## WHAT NEEDS TO BE DONE
Retype the records below so that each one matches exactly.
=== Begin Enclosure ===
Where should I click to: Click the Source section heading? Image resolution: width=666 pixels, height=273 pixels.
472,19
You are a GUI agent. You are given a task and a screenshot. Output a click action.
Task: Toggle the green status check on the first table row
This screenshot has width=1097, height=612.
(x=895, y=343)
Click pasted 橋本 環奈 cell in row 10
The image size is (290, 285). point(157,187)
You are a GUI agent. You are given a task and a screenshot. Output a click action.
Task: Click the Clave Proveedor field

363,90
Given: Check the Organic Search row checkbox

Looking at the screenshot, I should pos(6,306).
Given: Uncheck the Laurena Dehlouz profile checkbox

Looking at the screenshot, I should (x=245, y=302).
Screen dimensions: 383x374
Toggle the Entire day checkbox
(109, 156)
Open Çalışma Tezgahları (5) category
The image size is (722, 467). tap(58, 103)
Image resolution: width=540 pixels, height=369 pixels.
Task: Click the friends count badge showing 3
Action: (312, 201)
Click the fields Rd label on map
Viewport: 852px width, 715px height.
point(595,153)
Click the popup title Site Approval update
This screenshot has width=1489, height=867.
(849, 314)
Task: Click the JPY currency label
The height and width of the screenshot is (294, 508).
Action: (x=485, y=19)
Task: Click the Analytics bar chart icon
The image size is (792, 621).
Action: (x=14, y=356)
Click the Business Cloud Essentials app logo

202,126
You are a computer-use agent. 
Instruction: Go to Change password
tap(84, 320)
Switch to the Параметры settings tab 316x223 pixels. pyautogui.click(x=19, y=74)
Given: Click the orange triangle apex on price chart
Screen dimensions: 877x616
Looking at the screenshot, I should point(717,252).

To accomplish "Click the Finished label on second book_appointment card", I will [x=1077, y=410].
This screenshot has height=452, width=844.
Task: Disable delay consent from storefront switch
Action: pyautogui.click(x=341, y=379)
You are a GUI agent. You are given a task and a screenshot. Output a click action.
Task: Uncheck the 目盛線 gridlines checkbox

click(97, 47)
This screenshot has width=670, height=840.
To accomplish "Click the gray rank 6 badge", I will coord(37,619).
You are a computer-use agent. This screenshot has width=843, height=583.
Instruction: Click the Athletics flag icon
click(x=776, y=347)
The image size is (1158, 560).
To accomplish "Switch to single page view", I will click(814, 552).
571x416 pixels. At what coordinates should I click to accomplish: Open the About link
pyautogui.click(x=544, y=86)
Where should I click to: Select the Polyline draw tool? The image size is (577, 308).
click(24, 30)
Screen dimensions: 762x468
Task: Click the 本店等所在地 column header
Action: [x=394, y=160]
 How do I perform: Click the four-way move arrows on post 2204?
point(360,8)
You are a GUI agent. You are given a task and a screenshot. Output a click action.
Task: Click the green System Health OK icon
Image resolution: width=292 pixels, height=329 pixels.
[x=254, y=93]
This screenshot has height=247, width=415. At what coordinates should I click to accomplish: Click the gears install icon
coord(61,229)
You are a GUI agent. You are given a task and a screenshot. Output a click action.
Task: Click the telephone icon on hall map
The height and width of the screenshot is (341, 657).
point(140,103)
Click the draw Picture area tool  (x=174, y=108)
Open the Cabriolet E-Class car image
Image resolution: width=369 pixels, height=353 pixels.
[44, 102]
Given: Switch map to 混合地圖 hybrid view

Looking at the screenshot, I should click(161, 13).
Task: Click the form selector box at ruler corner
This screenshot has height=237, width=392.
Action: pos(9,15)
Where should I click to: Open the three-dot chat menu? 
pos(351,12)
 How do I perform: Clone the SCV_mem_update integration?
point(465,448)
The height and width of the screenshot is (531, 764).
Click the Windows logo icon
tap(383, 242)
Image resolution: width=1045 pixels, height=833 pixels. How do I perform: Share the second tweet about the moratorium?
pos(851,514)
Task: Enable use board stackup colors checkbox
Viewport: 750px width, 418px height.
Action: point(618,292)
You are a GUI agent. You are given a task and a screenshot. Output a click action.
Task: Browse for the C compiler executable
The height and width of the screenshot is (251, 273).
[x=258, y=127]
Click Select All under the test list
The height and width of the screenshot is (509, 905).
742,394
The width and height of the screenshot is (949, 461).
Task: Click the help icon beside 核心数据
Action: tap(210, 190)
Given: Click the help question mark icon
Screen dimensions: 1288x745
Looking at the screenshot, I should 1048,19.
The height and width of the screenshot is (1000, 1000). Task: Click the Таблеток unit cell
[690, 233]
=== End Enclosure ===
## SOLUTION
Where should I click to: Click the Source section heading? Image resolution: width=666 pixels, height=273 pixels.
472,19
You are a GUI agent. You are given a task and a screenshot. Output a click action.
Task: Toggle the green status check on the first table row
This screenshot has width=1097, height=612.
(x=895, y=343)
Click pasted 橋本 環奈 cell in row 10
The image size is (290, 285). point(157,187)
You are a GUI agent. You are given a task and a screenshot. Output a click action.
Task: Click the Clave Proveedor field

363,90
Given: Check the Organic Search row checkbox

Looking at the screenshot, I should pos(6,306).
Given: Uncheck the Laurena Dehlouz profile checkbox

Looking at the screenshot, I should (x=245, y=302).
Screen dimensions: 383x374
Toggle the Entire day checkbox
(109, 156)
Open Çalışma Tezgahları (5) category
The image size is (722, 467). tap(58, 103)
Image resolution: width=540 pixels, height=369 pixels.
Task: Click the friends count badge showing 3
Action: (312, 201)
Click the fields Rd label on map
Viewport: 852px width, 715px height.
point(595,153)
Click the popup title Site Approval update
This screenshot has width=1489, height=867.
(849, 314)
Task: Click the JPY currency label
The height and width of the screenshot is (294, 508).
Action: (x=485, y=19)
Task: Click the Analytics bar chart icon
The image size is (792, 621).
Action: (x=14, y=356)
Click the Business Cloud Essentials app logo

202,126
You are a computer-use agent. 
Instruction: Go to Change password
tap(84, 320)
Switch to the Параметры settings tab 316x223 pixels. pyautogui.click(x=19, y=74)
Given: Click the orange triangle apex on price chart
Screen dimensions: 877x616
Looking at the screenshot, I should point(717,252).

To accomplish "Click the Finished label on second book_appointment card", I will [x=1077, y=410].
This screenshot has height=452, width=844.
Task: Disable delay consent from storefront switch
Action: pyautogui.click(x=341, y=379)
You are a GUI agent. You are given a task and a screenshot. Output a click action.
Task: Uncheck the 目盛線 gridlines checkbox

click(97, 47)
This screenshot has width=670, height=840.
To accomplish "Click the gray rank 6 badge", I will coord(37,619).
You are a computer-use agent. This screenshot has width=843, height=583.
Instruction: Click the Athletics flag icon
click(x=776, y=347)
The image size is (1158, 560).
To accomplish "Switch to single page view", I will click(814, 552).
571x416 pixels. At what coordinates should I click to accomplish: Open the About link
pyautogui.click(x=544, y=86)
Where should I click to: Select the Polyline draw tool? The image size is (577, 308).
click(24, 30)
Screen dimensions: 762x468
Task: Click the 本店等所在地 column header
Action: [x=394, y=160]
 How do I perform: Click the four-way move arrows on post 2204?
point(360,8)
You are a GUI agent. You are given a task and a screenshot. Output a click action.
Task: Click the green System Health OK icon
Image resolution: width=292 pixels, height=329 pixels.
[x=254, y=93]
This screenshot has height=247, width=415. At what coordinates should I click to accomplish: Click the gears install icon
coord(61,229)
You are a GUI agent. You are given a task and a screenshot. Output a click action.
Task: Click the telephone icon on hall map
The height and width of the screenshot is (341, 657).
point(140,103)
Click the draw Picture area tool  (x=174, y=108)
Open the Cabriolet E-Class car image
Image resolution: width=369 pixels, height=353 pixels.
[44, 102]
Given: Switch map to 混合地圖 hybrid view

Looking at the screenshot, I should click(161, 13).
Task: Click the form selector box at ruler corner
This screenshot has height=237, width=392.
Action: pos(9,15)
Where should I click to: Open the three-dot chat menu? 
pos(351,12)
 How do I perform: Clone the SCV_mem_update integration?
point(465,448)
The height and width of the screenshot is (531, 764).
Click the Windows logo icon
tap(383, 242)
Image resolution: width=1045 pixels, height=833 pixels. How do I perform: Share the second tweet about the moratorium?
pos(851,514)
Task: Enable use board stackup colors checkbox
Viewport: 750px width, 418px height.
Action: point(618,292)
You are a GUI agent. You are given a task and a screenshot. Output a click action.
Task: Browse for the C compiler executable
The height and width of the screenshot is (251, 273).
[x=258, y=127]
Click Select All under the test list
The height and width of the screenshot is (509, 905).
742,394
The width and height of the screenshot is (949, 461).
Task: Click the help icon beside 核心数据
Action: tap(210, 190)
Given: Click the help question mark icon
Screen dimensions: 1288x745
Looking at the screenshot, I should 1048,19.
The height and width of the screenshot is (1000, 1000). Task: Click the Таблеток unit cell
[690, 233]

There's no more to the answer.